The role of autophagy on the differentiation potential of adipose stromal cell sheets under normoxia vs hypoxia

Abstract

It has been demonstrated that the effects of low oxygen tensions in cultures of human adipose stromal cells (hASC) range from increased cell death to changes in proliferation and differentiation potential. Specifically, hypoxia-induced autophagy promotes cell survival as result of Hypoxia Inducible Factor-1α activation and downstream signalling. In the present project, we intended to verify the existence of a correlation between the levels of hypoxia-induced autophagy and changes in the differentiation potential of hASC sheets.
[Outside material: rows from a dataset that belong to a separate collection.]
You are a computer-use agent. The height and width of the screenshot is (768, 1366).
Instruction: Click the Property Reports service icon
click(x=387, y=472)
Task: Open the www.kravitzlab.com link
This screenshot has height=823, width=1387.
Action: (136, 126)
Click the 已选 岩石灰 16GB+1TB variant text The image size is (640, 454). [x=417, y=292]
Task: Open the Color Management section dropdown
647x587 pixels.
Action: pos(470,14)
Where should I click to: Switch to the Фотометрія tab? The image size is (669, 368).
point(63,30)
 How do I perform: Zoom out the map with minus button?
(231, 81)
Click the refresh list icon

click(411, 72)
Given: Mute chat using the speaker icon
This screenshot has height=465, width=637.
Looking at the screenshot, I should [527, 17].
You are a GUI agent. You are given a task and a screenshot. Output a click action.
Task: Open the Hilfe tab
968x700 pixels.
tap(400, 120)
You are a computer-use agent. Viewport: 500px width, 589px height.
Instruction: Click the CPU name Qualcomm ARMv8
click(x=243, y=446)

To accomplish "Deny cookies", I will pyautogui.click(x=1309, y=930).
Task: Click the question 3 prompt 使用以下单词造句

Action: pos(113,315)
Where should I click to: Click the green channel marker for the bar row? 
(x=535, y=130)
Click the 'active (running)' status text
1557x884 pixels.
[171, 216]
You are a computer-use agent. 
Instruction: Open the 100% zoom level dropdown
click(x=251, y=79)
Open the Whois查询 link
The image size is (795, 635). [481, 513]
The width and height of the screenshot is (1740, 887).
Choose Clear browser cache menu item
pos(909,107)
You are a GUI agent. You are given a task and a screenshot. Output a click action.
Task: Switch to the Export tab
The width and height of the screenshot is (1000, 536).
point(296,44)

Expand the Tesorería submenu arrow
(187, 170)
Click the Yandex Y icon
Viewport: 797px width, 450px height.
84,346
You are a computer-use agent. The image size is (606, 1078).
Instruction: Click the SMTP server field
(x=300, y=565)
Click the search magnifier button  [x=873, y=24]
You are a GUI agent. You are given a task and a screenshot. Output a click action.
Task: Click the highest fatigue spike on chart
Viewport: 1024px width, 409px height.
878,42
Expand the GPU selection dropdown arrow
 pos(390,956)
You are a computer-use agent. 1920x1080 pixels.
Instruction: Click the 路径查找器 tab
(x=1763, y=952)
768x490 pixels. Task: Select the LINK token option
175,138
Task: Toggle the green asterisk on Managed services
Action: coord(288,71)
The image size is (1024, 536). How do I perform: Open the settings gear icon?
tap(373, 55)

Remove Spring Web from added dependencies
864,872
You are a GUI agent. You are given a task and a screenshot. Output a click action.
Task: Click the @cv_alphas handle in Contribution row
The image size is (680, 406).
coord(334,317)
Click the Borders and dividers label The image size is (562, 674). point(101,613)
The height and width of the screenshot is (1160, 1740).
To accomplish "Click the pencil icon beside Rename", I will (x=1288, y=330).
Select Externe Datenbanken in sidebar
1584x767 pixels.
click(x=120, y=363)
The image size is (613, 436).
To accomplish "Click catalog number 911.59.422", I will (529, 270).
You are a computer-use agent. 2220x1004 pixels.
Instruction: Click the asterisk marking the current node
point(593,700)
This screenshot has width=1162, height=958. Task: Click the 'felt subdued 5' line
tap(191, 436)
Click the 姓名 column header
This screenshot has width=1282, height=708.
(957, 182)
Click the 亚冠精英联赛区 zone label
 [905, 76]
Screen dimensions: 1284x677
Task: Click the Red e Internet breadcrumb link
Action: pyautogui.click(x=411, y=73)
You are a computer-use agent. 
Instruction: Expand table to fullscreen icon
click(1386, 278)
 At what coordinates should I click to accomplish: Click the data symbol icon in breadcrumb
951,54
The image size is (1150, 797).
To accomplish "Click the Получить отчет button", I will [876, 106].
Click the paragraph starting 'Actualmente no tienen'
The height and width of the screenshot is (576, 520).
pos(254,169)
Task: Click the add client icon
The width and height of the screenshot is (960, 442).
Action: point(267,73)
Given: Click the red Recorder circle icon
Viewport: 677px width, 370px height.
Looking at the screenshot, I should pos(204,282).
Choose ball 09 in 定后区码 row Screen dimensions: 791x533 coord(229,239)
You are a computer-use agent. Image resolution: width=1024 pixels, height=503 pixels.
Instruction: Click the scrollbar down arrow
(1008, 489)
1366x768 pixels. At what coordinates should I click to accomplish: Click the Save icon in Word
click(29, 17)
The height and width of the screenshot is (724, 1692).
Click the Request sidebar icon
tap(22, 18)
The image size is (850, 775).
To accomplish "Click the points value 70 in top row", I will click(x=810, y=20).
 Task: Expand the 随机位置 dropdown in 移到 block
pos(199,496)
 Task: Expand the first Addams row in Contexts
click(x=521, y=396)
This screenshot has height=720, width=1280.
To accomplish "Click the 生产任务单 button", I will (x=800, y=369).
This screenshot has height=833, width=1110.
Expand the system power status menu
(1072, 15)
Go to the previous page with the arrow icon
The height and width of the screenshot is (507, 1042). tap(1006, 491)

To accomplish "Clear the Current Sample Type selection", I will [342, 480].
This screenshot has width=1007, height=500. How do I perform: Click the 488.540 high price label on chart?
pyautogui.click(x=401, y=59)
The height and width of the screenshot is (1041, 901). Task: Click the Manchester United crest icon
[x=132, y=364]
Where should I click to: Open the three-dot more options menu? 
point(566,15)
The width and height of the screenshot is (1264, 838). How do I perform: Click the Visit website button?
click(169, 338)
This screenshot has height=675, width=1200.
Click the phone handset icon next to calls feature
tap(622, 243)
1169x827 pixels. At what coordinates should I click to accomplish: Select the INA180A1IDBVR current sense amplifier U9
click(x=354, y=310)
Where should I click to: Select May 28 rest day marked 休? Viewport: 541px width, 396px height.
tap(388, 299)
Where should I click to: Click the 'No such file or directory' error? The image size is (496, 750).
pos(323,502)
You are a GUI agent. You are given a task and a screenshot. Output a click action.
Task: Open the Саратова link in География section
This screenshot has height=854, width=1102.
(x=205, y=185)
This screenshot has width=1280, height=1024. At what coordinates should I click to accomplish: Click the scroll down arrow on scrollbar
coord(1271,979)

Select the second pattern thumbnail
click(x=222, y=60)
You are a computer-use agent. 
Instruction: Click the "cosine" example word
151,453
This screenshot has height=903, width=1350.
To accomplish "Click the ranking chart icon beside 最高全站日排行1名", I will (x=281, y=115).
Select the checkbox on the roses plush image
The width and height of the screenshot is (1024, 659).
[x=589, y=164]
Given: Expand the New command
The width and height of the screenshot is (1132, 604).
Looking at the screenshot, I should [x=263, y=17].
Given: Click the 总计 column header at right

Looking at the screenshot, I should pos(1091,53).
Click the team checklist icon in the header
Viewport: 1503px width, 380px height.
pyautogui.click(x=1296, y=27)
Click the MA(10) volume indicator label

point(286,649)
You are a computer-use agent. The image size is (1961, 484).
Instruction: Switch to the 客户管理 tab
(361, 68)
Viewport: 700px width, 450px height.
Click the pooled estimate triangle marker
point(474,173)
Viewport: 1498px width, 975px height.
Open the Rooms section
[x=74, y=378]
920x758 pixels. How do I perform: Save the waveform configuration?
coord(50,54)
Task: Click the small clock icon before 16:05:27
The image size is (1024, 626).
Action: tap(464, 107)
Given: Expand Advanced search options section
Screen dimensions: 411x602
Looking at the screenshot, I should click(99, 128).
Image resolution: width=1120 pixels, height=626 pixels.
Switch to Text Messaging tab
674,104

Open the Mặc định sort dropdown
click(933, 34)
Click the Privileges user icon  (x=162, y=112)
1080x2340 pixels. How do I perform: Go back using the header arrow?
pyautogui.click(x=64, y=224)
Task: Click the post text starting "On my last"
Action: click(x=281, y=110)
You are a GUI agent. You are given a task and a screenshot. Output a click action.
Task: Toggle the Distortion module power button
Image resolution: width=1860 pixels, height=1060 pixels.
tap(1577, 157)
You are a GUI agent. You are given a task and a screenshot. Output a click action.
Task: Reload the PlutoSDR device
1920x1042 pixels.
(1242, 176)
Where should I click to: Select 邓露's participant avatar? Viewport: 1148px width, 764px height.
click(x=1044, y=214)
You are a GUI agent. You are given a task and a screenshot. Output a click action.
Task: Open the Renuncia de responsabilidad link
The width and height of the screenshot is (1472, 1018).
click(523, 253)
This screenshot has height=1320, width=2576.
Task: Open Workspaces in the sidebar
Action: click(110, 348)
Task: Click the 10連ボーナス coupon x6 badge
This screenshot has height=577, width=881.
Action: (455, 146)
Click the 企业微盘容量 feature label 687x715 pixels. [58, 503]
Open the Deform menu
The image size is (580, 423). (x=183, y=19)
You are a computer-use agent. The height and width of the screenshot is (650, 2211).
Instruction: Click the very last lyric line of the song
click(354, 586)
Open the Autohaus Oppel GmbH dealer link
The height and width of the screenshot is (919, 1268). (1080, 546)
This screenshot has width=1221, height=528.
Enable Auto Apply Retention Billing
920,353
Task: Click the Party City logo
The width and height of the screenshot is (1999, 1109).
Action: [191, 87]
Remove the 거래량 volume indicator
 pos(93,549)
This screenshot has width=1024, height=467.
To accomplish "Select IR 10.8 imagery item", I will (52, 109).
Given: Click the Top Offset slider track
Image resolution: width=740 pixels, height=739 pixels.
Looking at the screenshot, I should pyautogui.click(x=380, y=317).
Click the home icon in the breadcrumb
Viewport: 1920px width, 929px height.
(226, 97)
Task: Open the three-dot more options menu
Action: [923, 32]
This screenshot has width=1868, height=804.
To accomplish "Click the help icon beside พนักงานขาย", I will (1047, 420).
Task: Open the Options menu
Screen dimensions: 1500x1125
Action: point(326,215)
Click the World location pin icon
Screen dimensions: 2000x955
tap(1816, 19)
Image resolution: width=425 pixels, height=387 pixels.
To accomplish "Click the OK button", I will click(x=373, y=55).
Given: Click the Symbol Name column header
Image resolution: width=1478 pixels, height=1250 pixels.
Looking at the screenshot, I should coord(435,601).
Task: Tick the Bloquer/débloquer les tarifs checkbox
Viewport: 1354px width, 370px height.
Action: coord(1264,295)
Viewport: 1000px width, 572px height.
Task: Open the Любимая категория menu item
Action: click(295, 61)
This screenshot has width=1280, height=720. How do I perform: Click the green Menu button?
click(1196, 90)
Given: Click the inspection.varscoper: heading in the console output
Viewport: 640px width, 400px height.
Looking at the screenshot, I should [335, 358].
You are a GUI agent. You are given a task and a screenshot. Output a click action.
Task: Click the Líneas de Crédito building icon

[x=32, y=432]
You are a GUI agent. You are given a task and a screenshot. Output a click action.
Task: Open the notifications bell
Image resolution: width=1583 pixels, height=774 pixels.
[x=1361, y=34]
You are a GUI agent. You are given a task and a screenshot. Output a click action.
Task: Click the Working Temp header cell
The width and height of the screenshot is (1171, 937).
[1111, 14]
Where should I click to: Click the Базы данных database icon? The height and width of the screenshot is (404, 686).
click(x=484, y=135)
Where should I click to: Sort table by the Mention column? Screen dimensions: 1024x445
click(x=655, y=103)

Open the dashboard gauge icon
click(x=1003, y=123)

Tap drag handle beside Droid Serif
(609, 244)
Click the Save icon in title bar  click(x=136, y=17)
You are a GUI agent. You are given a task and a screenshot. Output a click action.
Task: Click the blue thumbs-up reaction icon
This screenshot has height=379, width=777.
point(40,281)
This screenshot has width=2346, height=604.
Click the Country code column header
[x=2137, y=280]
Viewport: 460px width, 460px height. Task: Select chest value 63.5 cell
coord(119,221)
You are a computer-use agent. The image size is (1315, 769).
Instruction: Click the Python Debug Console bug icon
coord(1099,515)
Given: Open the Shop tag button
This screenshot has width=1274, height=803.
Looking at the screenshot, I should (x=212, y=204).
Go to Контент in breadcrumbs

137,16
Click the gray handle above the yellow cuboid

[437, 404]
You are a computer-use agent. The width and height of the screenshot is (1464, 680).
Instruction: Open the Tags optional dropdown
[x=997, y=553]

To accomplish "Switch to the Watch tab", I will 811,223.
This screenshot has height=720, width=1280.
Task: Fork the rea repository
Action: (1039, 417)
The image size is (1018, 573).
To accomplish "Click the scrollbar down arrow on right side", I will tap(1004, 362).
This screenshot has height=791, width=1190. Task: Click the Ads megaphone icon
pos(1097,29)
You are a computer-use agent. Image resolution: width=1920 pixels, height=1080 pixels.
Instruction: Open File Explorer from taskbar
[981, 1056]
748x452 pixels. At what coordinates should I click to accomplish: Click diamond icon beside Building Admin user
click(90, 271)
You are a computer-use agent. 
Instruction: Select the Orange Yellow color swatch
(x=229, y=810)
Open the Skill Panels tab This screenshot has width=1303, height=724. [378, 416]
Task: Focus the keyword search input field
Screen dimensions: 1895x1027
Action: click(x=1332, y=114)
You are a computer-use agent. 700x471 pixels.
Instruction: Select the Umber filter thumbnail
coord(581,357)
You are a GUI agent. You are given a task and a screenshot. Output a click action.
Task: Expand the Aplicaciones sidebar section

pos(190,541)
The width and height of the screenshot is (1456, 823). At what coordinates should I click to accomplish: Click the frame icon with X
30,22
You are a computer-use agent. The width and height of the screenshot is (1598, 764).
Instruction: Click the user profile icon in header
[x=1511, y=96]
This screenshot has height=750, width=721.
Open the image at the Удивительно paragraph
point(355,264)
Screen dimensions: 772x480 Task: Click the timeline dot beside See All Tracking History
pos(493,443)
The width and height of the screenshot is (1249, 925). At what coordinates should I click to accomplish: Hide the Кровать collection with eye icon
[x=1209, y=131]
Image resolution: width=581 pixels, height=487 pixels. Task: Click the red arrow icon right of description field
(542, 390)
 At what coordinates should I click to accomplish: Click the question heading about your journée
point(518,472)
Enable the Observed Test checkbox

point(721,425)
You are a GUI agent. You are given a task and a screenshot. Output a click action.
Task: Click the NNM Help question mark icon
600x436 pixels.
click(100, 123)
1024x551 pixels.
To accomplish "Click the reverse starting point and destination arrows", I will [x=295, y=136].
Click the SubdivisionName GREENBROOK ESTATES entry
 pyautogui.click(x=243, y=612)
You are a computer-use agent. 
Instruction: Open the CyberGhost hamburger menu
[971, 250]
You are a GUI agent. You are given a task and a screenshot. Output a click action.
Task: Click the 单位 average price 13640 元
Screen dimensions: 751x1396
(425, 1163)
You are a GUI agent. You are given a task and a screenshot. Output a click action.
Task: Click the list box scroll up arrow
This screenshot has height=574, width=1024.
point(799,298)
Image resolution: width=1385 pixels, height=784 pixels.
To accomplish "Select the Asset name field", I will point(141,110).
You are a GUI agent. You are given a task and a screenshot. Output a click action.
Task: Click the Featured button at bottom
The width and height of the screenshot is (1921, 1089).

Cell sheets (CS) of hASC were produced and cultured in normoxic and hypoxic conditions (5% O2) for 1 to 4 days. At each time point, samples were collected for western blot and qPCR analysis or further cultured in osteogenic or adipogenic medium. Gene expression analysis of LC3, ULK1, BECLIN1 and ATG5 revealed overexpression of these autophagy players at day 4, independently of the culture oxygen tension. LC3II protein quantification revealed an increase in the autophagic flux at day 4, regardless of the oxygen tension, confirming the qPCR data. This suggests that the state of hyperconfluency of CS, increasing from day 1 to 4, may modulate the autophagic state of cells, masking the effects of low-oxygen tensions. Importantly, CS cultured in hypoxia for 4 days had increased osteogenic differentiation in comparison with day 1 hypoxic samples but decreased adipogenic differentiation, which hints at a possible correlation between higher levels of autophagy and a tendency towards the osteogenic phenotype. This hypothesis is being confirmed using autophagy modulators.